About this task =
Every line in the data below from the one containing "Tap team name" down to the one containing "Given: Click the PDF 出力 button label", both included, must be retyped exactly; no other line is to appear.

START Given data

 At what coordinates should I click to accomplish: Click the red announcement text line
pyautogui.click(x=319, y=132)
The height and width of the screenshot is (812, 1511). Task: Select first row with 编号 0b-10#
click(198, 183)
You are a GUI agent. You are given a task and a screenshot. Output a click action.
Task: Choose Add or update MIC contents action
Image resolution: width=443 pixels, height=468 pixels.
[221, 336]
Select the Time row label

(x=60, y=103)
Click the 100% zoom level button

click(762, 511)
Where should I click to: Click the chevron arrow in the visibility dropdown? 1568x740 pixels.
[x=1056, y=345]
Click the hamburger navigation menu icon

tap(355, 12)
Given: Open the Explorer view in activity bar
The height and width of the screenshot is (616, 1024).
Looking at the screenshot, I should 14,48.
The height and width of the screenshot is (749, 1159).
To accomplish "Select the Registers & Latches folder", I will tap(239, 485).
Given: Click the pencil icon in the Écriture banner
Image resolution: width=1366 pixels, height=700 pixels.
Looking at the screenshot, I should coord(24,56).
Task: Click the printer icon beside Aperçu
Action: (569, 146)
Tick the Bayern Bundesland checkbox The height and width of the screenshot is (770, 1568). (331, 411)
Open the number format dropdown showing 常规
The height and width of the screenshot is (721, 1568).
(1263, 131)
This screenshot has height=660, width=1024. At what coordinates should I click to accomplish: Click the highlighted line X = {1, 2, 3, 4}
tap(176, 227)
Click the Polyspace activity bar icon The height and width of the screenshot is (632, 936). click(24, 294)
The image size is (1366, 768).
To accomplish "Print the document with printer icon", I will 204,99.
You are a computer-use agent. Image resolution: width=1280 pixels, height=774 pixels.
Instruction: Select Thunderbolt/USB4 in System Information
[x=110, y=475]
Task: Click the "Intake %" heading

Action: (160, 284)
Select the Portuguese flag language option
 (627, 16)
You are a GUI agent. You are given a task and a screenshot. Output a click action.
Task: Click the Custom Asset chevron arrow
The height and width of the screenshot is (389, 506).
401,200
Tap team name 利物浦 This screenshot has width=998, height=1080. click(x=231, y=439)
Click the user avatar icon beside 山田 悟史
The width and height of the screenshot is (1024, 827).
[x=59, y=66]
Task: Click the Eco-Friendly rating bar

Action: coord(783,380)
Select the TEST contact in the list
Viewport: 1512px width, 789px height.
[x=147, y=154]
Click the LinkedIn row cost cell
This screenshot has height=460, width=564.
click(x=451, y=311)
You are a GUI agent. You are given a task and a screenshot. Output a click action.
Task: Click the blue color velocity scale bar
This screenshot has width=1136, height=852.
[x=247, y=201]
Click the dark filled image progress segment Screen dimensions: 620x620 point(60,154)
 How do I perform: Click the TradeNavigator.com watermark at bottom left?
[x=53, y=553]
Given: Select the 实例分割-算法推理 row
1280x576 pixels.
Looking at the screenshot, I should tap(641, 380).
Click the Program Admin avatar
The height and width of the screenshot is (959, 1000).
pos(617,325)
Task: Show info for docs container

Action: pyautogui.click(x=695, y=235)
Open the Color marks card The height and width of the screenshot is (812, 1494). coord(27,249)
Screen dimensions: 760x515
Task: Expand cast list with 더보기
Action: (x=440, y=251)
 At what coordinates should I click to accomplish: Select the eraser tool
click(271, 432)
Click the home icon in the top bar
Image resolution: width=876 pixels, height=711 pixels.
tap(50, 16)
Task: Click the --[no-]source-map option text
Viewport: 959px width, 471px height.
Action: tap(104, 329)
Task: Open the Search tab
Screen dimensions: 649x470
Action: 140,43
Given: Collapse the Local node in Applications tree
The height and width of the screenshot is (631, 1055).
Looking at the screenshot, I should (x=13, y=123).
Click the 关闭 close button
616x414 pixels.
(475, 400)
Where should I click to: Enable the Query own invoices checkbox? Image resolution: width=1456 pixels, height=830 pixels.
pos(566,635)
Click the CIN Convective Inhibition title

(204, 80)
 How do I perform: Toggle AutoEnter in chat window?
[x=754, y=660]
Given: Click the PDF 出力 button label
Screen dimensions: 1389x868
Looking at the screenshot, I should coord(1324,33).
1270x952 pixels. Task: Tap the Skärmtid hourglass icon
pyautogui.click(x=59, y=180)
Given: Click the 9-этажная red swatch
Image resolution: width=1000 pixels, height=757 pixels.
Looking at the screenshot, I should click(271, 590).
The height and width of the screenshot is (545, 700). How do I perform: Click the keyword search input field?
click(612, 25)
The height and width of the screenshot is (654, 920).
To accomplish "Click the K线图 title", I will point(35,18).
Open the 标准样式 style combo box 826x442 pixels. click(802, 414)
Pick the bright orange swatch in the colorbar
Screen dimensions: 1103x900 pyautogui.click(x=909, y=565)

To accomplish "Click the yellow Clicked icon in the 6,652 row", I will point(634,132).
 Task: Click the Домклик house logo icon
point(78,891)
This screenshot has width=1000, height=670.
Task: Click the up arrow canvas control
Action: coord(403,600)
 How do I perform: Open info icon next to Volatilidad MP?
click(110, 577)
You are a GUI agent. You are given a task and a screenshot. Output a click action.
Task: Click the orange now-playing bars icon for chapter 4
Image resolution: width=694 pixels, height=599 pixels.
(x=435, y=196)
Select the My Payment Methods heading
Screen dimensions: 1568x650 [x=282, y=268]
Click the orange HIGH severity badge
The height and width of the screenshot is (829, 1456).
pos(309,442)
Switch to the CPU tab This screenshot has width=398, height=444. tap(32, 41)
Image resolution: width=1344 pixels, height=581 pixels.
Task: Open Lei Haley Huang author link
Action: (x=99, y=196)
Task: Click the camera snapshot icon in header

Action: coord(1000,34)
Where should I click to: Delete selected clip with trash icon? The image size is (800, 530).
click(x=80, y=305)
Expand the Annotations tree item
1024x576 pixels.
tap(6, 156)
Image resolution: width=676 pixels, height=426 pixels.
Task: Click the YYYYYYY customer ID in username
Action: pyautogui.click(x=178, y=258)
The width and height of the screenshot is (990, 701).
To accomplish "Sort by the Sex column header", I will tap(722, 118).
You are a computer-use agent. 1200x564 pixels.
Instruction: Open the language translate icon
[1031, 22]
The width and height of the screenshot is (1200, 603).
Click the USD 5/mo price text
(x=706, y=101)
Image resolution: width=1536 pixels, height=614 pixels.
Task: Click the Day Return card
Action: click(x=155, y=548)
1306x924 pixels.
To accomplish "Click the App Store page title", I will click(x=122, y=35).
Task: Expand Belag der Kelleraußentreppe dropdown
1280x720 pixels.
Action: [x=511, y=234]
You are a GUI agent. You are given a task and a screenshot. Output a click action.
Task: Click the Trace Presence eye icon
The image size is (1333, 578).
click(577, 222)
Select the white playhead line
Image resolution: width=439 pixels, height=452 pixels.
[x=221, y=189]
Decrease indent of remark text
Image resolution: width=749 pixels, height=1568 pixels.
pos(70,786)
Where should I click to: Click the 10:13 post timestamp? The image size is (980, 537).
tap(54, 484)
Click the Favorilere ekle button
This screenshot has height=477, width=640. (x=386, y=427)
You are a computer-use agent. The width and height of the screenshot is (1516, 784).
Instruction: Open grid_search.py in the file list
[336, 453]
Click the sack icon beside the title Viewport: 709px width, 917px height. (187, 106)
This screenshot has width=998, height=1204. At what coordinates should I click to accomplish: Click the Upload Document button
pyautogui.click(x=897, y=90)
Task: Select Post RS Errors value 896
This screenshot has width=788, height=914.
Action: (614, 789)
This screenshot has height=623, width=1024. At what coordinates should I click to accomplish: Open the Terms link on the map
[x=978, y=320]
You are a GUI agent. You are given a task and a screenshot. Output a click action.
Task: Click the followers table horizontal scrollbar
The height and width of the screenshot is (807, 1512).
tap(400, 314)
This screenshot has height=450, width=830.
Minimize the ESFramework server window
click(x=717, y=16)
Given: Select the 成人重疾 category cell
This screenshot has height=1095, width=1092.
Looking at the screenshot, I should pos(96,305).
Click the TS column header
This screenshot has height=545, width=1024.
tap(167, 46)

END Given data

Result for this exercise =
Tap team name 利物浦 This screenshot has width=998, height=1080. click(x=231, y=439)
Click the user avatar icon beside 山田 悟史
The width and height of the screenshot is (1024, 827).
[x=59, y=66]
Task: Click the Eco-Friendly rating bar

Action: coord(783,380)
Select the TEST contact in the list
Viewport: 1512px width, 789px height.
[x=147, y=154]
Click the LinkedIn row cost cell
This screenshot has height=460, width=564.
click(x=451, y=311)
You are a GUI agent. You are given a task and a screenshot. Output a click action.
Task: Click the blue color velocity scale bar
This screenshot has width=1136, height=852.
[x=247, y=201]
Click the dark filled image progress segment Screen dimensions: 620x620 point(60,154)
 How do I perform: Click the TradeNavigator.com watermark at bottom left?
[x=53, y=553]
Given: Select the 实例分割-算法推理 row
1280x576 pixels.
Looking at the screenshot, I should tap(641, 380).
Click the Program Admin avatar
The height and width of the screenshot is (959, 1000).
pos(617,325)
Task: Show info for docs container

Action: pyautogui.click(x=695, y=235)
Open the Color marks card The height and width of the screenshot is (812, 1494). coord(27,249)
Screen dimensions: 760x515
Task: Expand cast list with 더보기
Action: (x=440, y=251)
 At what coordinates should I click to accomplish: Select the eraser tool
click(271, 432)
Click the home icon in the top bar
Image resolution: width=876 pixels, height=711 pixels.
tap(50, 16)
Task: Click the --[no-]source-map option text
Viewport: 959px width, 471px height.
Action: tap(104, 329)
Task: Open the Search tab
Screen dimensions: 649x470
Action: 140,43
Given: Collapse the Local node in Applications tree
The height and width of the screenshot is (631, 1055).
Looking at the screenshot, I should (x=13, y=123).
Click the 关闭 close button
616x414 pixels.
(475, 400)
Where should I click to: Enable the Query own invoices checkbox? Image resolution: width=1456 pixels, height=830 pixels.
pos(566,635)
Click the CIN Convective Inhibition title

(204, 80)
 How do I perform: Toggle AutoEnter in chat window?
[x=754, y=660]
Given: Click the PDF 出力 button label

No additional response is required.